Expression vectors allow eukaryotic gene products to be detected in prokaryotes. Bacterial expression vecotrs are usually plasmids with strong promoters, ribosome-binding sites, and transcription terminators. Eukaryotic proteins are made by inserting cDNA into an expression vector. Also, antibodies can be used to screen clones from expression-vector cDNA libraries in order to identify unknown genes.
Since prokaryotes may still not be able to produce eukaryotic proteins (due to a glycosylation requirement), some eukaryotic expression vectors have been established.
Yeast and other similar cells are ideal for such a purpose due to the fact that these cells contain all of the enzymes necessary for normal eukaryotic transcription. Furthermore, recombinant DNA molecules are able to be integrated into the genomes of larger, multicellular organisms such as mammals.
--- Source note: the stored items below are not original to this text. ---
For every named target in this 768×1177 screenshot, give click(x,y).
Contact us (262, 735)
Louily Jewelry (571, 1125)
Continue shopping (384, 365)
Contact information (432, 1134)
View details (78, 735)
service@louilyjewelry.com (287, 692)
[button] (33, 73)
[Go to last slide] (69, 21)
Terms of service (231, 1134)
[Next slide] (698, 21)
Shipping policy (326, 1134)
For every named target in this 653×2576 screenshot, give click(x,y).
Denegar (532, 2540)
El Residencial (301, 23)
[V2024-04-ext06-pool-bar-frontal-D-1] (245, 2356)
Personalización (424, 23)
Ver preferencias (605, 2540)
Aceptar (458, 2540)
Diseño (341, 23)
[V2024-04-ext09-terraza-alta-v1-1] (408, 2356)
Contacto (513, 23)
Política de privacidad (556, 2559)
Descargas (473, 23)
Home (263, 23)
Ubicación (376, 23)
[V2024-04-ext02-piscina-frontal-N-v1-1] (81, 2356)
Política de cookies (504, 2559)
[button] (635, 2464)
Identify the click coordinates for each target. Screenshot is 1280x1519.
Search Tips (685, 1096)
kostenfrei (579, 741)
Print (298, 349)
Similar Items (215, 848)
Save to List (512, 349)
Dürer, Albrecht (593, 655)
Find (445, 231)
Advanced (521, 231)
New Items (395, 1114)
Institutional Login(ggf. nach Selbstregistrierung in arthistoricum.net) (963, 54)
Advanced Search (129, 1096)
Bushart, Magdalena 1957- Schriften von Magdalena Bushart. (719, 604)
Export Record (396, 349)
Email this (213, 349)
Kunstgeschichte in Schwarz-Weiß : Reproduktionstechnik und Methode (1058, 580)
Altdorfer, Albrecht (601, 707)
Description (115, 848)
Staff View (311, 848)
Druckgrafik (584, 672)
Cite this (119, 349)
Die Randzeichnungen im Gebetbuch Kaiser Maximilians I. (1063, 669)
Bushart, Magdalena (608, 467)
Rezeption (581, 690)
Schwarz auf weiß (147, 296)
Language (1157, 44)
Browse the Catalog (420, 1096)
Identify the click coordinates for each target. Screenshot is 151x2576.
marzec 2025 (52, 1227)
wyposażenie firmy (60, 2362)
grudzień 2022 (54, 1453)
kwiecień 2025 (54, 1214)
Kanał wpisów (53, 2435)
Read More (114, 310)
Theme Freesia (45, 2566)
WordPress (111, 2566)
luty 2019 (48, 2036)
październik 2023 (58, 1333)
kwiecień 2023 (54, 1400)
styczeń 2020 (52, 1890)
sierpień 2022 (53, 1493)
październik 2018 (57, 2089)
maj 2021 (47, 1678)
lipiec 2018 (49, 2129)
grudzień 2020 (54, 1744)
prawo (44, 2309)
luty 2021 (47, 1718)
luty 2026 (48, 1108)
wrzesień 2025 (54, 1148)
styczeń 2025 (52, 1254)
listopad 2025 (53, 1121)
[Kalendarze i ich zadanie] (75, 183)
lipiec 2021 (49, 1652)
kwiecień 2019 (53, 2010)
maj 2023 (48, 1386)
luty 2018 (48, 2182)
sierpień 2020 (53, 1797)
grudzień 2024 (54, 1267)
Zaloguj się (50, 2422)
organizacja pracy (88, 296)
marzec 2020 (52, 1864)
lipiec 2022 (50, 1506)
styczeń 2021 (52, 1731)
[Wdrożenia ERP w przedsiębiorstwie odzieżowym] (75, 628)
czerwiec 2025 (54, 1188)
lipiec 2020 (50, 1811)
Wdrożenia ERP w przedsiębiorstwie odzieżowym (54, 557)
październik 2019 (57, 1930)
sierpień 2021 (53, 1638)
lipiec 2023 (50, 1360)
A possible result of such an organism would be the production of a transgenic organism--an organism in which a transformed parent (of recombinant DNA molecules) produces the transgenic offspring, carrying integrated foreign DNA from the parent.
Most Molecular biology on plants has been difficult due to the large size of plant genomes. The research on such genomes as of present is due to a plasmid called Ti. The transforming DNA (T-DNA) is first incorporated into E. coli to produce E.coli shuttle vectors. The bacterium then infects a plant, passing on the T-DNA to the plant genome. Although this technique results in the transformation of only one cell, the procedure is still useful due to the ability of plant cells to de-differentiate and re-differentiate into an entirely new plant.